For our sixth annual Heroes Issue, we’ve selected passages from the last 50 years of Tennis Magazine and TENNIS.com—starting in 1969 and ending in 2018—to highlight 50 worthy heroes. Each passage acknowledges the person as they were then; each subsequent story catches up with the person, or highlights their impact, as they are now. It is best summed up with a quote from the great Arthur Ashe, that was featured on the cover of the November/December issue of this magazine in 2015: “True heroism is remarkably sober, very undramatic. It is not the urge to surpass all others at whatever cost, but the urge to serve others at whatever cost.”

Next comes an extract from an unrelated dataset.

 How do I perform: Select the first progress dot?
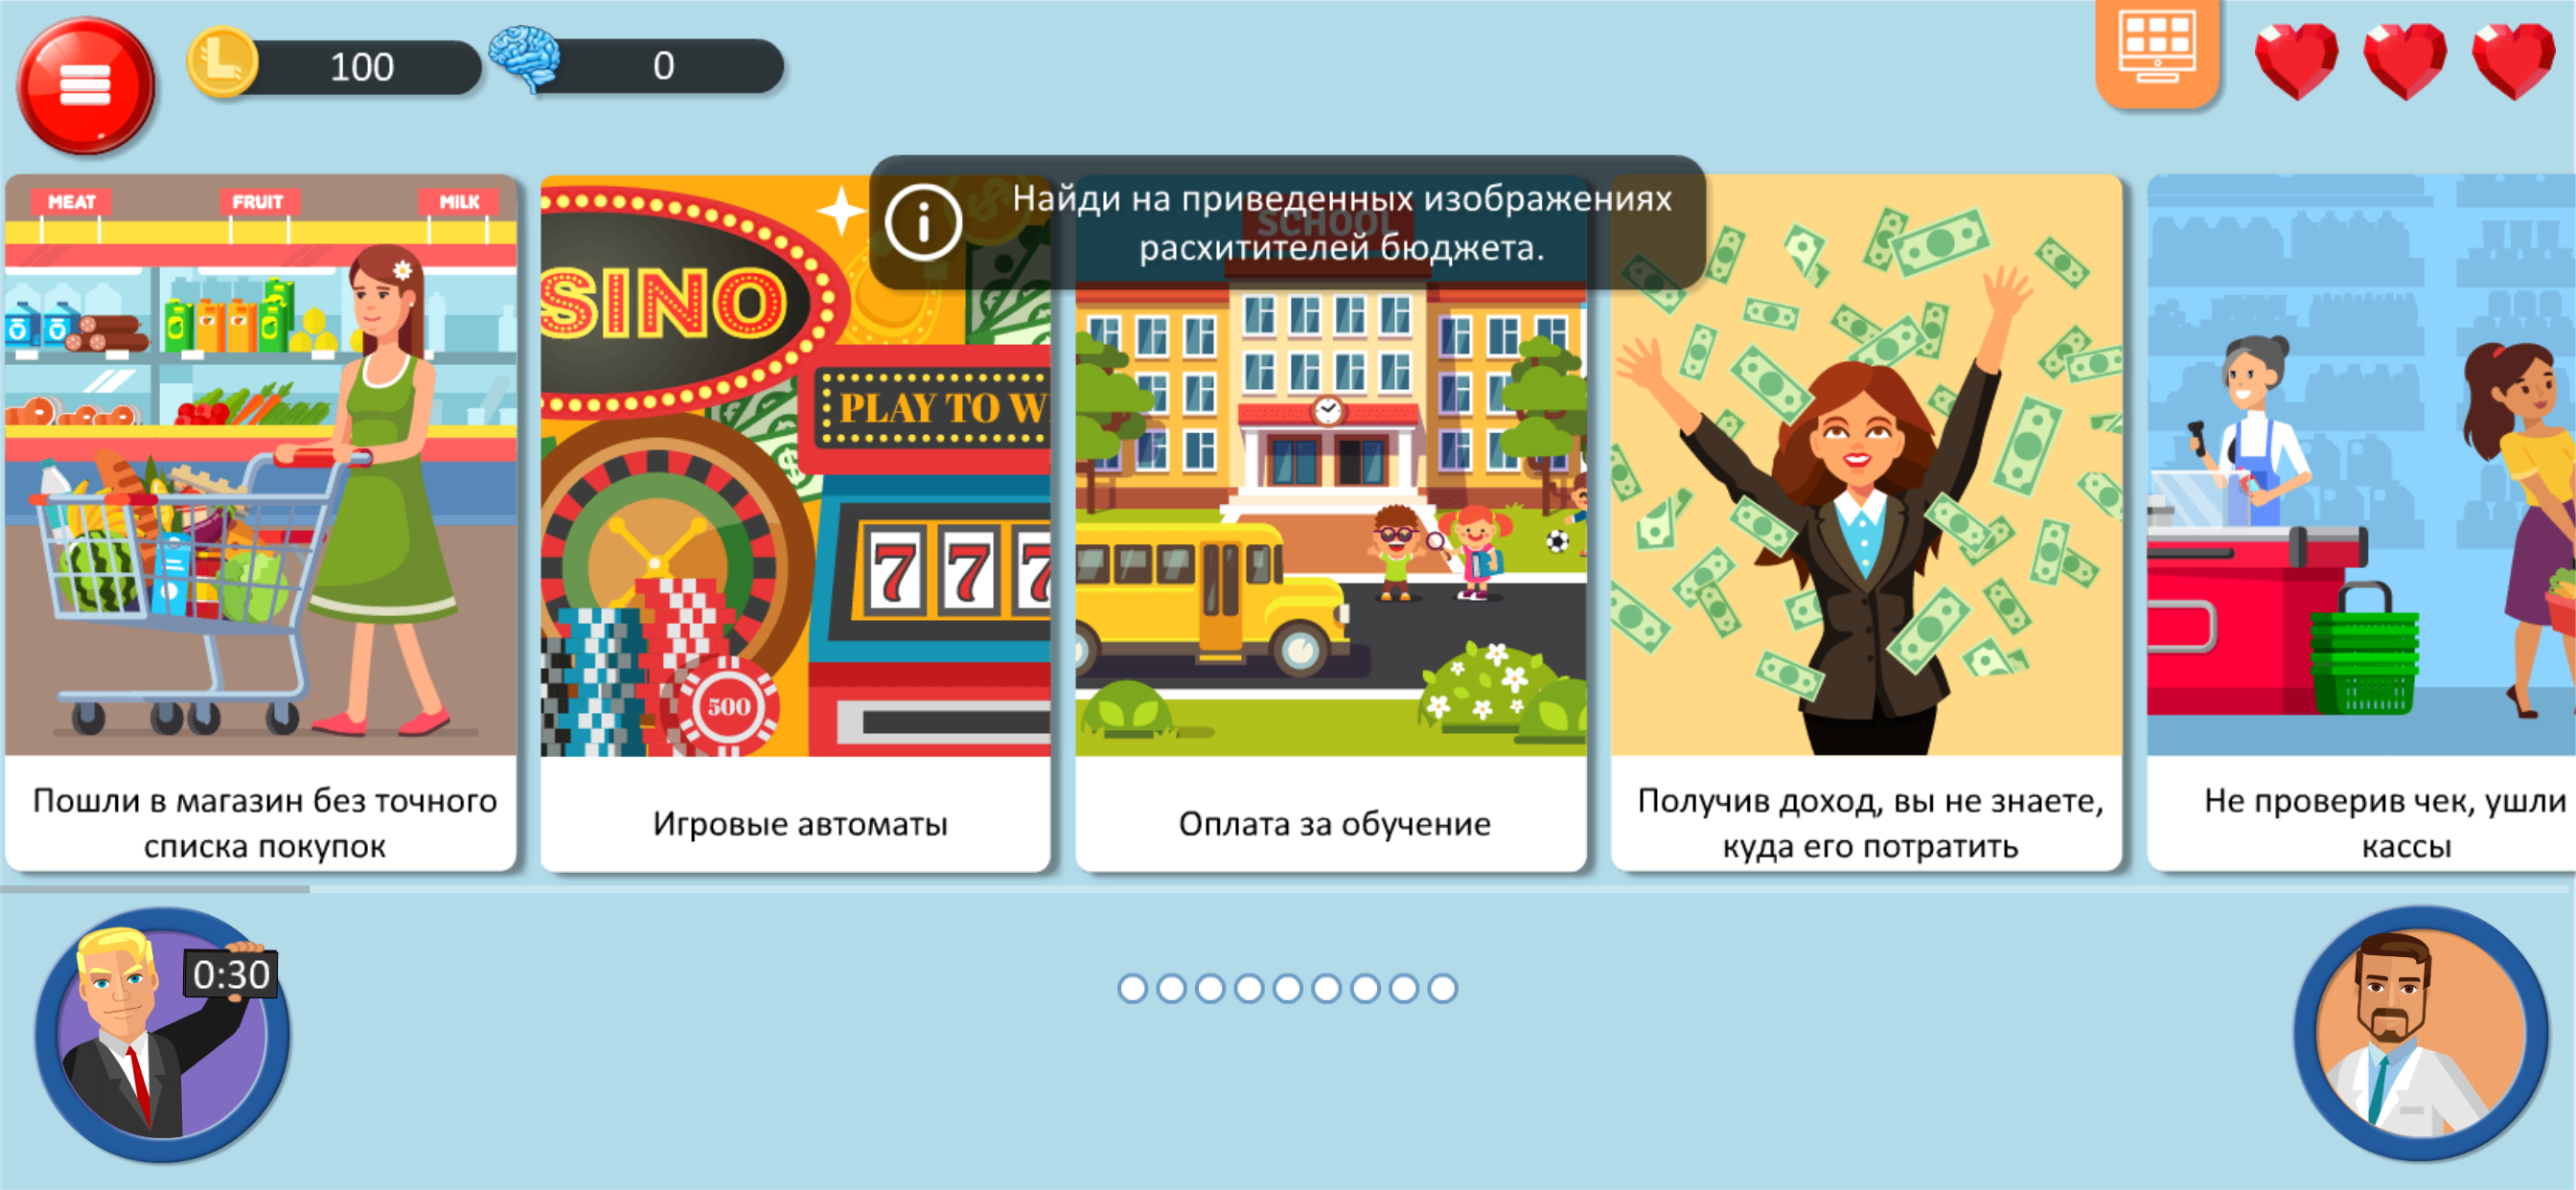coord(1132,988)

7 Risky Predictions for 1981: 7. Billie Jean King will lead a fight to have more women in key USTA roles. She will want seats for women on the USTA management committee and a women in a position that, at some future date, could make her the first of her sex to be president of the association. - Bob Briner / February 1981

Pioneering the WTA Tour. Title IX. Battle of the Sexes. The list of accomplishments is legendary. After a lifetime of contributions to sports, women’s rights and social issues that earned her the Presidential Medal of Freedom, it would be appropriate to excuse Billie Jean King if, at 75, she decided to rest on her laurels. But the tireless advocate knows no other way.

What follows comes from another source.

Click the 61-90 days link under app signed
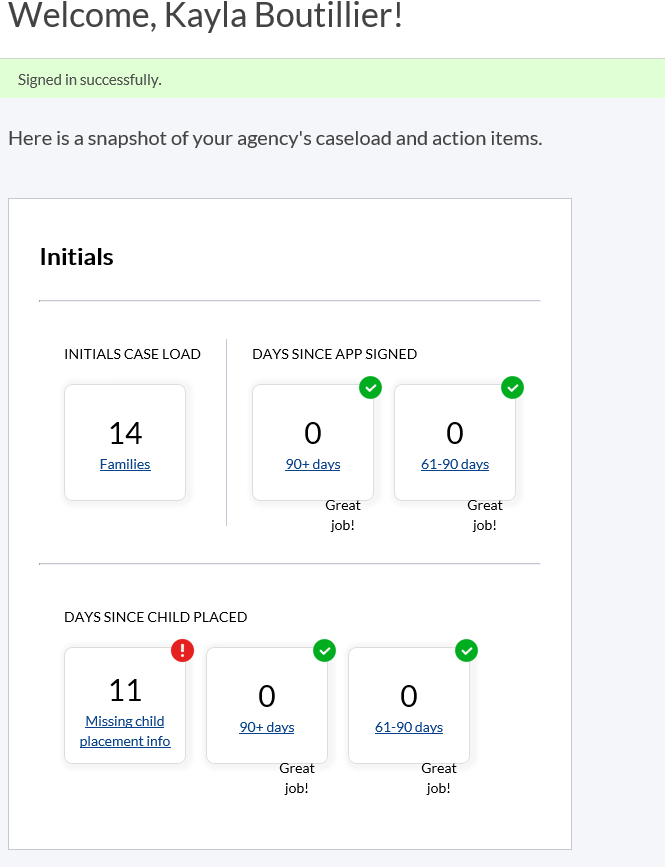The image size is (665, 867). pos(454,464)
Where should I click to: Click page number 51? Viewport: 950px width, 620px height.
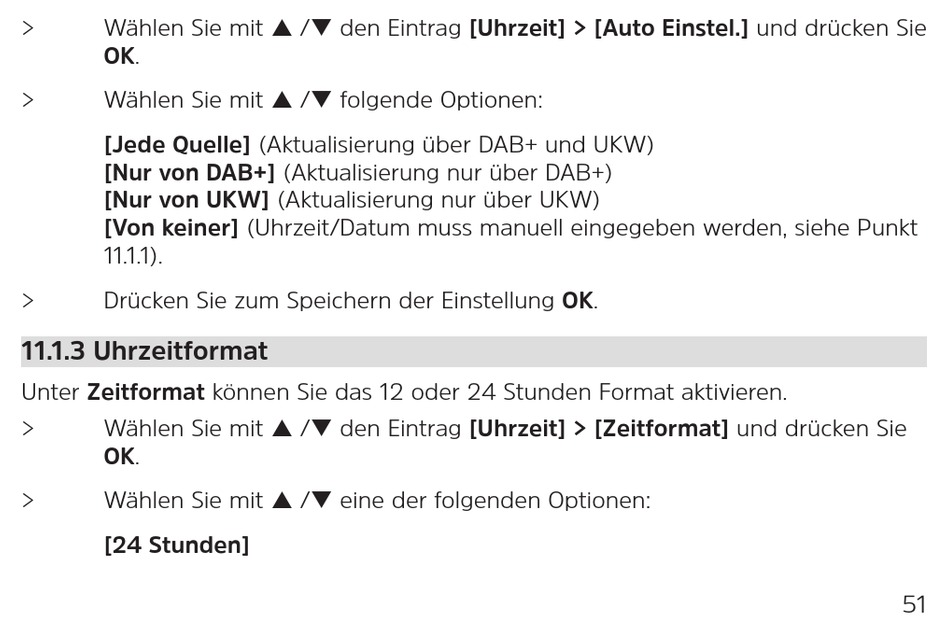[914, 604]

Her latest project, Here To Create Change, is a collaboration with shoe and apparel giant Adidas that tackles an issue near and dear to King’s heart: increased participation in female athletics. Launched around the start of the 2018 US Open on Women’s Equality Day, the initiative brought to light that in New York City alone, girls are dropping out of sports at more than  double the rate of boys. The disparity increases with age: by 19, only 29 percent of girls—versus 56 percent of boys—will play any sport at all. Holding King up as a prime example of the impact sport can have on women’s lives, the goal of the campaign is to inspire people around the world to find solutions to the availability problems faced by young girls.

“I am proud to collaborate with Adidas on addressing today’s barriers,” says King. “Together, we can achieve more progress, equality and access for everyone in tennis and beyond.”

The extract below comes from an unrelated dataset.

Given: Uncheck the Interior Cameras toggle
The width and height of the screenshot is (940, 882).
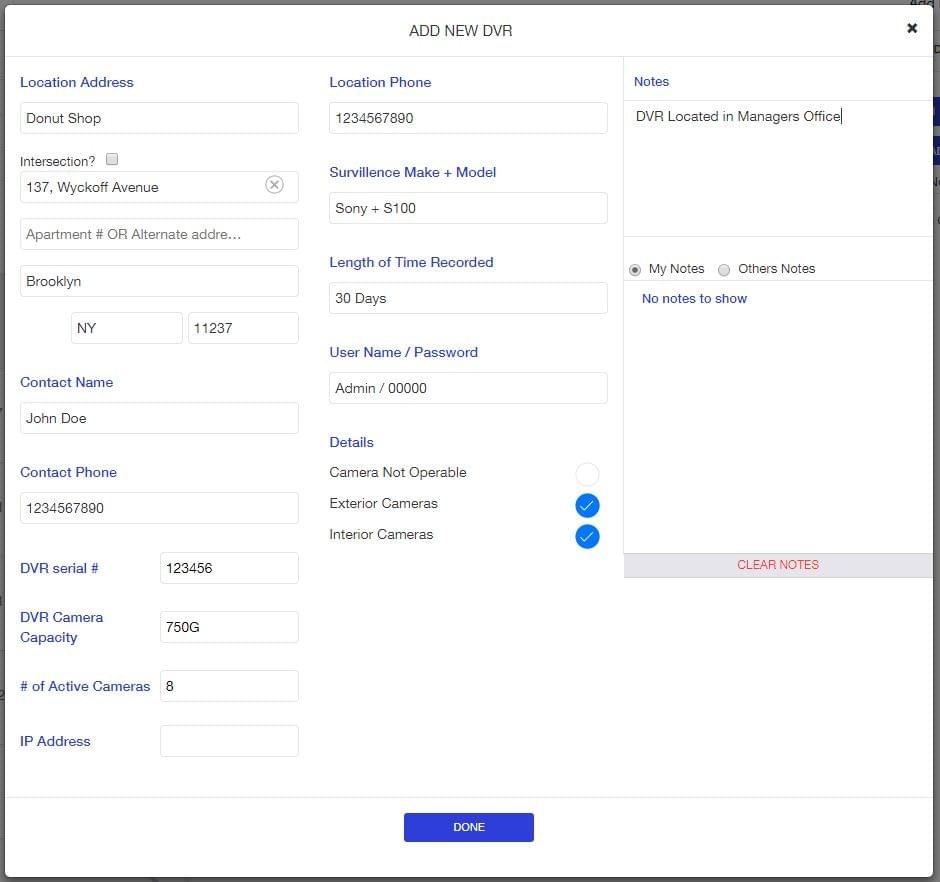Looking at the screenshot, I should coord(587,537).
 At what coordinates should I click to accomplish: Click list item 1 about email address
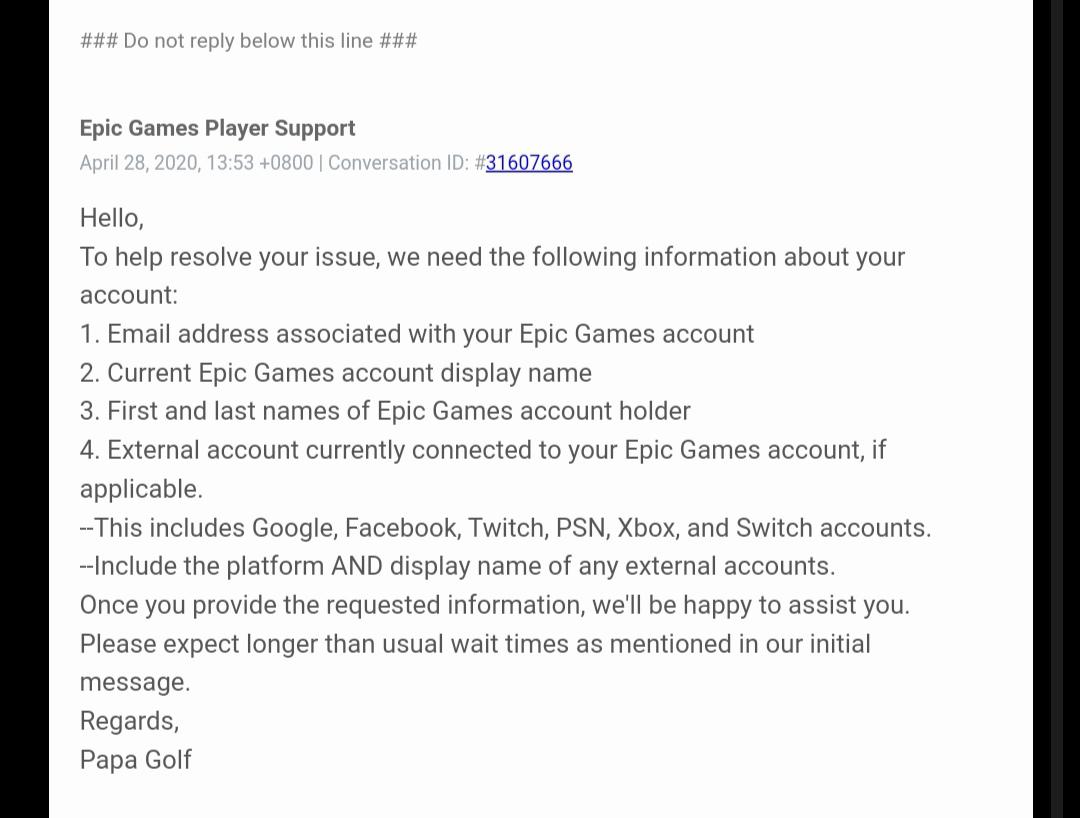417,334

To mark the start of the campaign, Adidas released 300 pairs of an updated, limited-edition Billie Jean King Speedfactory AM4BJK shoe—an homage to the suede blue footwear she wore 45 years ago in her iconic match against Bobby Riggs. There will also be a series of print and video ads, as well as a social campaign (#CreatorsUnite) to encourage others to join King and other Adidas athletes to take up the cause. It’s King’s latest mission for change, and likely not her last.